At this point, the arrival date of AGI is probably less important than its expected short-term impact on the job market as a whole. The currently trending quip in tech circles is: "AI won't take your job. But somebody who knows how to use it really well probably will."

Step one is to self-educate and stop using these prompt windows like a Google search bar.

1. Learn to Prompt Strategically

Don’t just type random questions. Treat GPT-5 like a smart helper that needs clear instructions.

  • Start with 10 minutes a day. Pick one real task from your work or personal life. A good place to start is with something you don't particularly enjoy, such as the mundane repetitive pushing of buttons and moving things around on a screen.
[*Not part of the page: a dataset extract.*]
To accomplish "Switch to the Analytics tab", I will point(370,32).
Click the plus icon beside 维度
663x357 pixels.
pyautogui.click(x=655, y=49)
  • Give it a clear, detailed request. For example: instead of "Write about how AI is changing retail," write "You are acting as a retail strategy consultant advising a mid-sized U.S. apparel brand. Using data trends from 2023–2024, identify the three most impactful ways AI is changing retail operations, with specific examples from the apparel industry. For each, provide: 1) the strategic opportunity, 2) potential risks, and 3) an actionable 90-day test the company could run to validate ROI. Present the answer in a decision-making brief for the company’s executive team." (context, scope, structure, audience, next steps)

  • Save prompts that work really well - but don’t just keep them in a document forever. If you use the same request often, wrap it into a custom GPT (or the equivalent in Claude, Gemini, or Perplexity). That way, you click once and get your preferred format without hunting for the prompt.

2. Audit Where AI Can Empower Your Work

Pick one recurring task you do every week. Maybe it’s summarizing meeting notes or drafting emails.

  • Ask GPT-5 to do the task three different ways. For example: “Make this more formal,” “make this more casual,” and “summarize in 5 bullet points.”

  • Compare which is most useful.

  • Turn your best workflow into a mini-assistant so you can run it on demand without searching through old files.

3. Join the Conversation

You don’t need to be a techie to have a voice in AI’s direction.

  • Choose one credible source to follow. This could be a newsletter, LinkedIn group, or AI ethics non-profit.

  • Read one article or join one discussion a week.

  • Write down one insight or question each time. It builds your understanding and helps you spot hype versus real progress.

The Bottom Line

GPT-5 is like a better, faster, free assistant HD with a doctorate in everything. AGI would be like adding a co-worker who can handle almost anything without training while continuously making itself better without any outside assistance. That’s why the race to get there is so intense, and why the salaries are sky-high.

If you understand the difference, you can get the most out of today’s tools while staying ready for what’s next.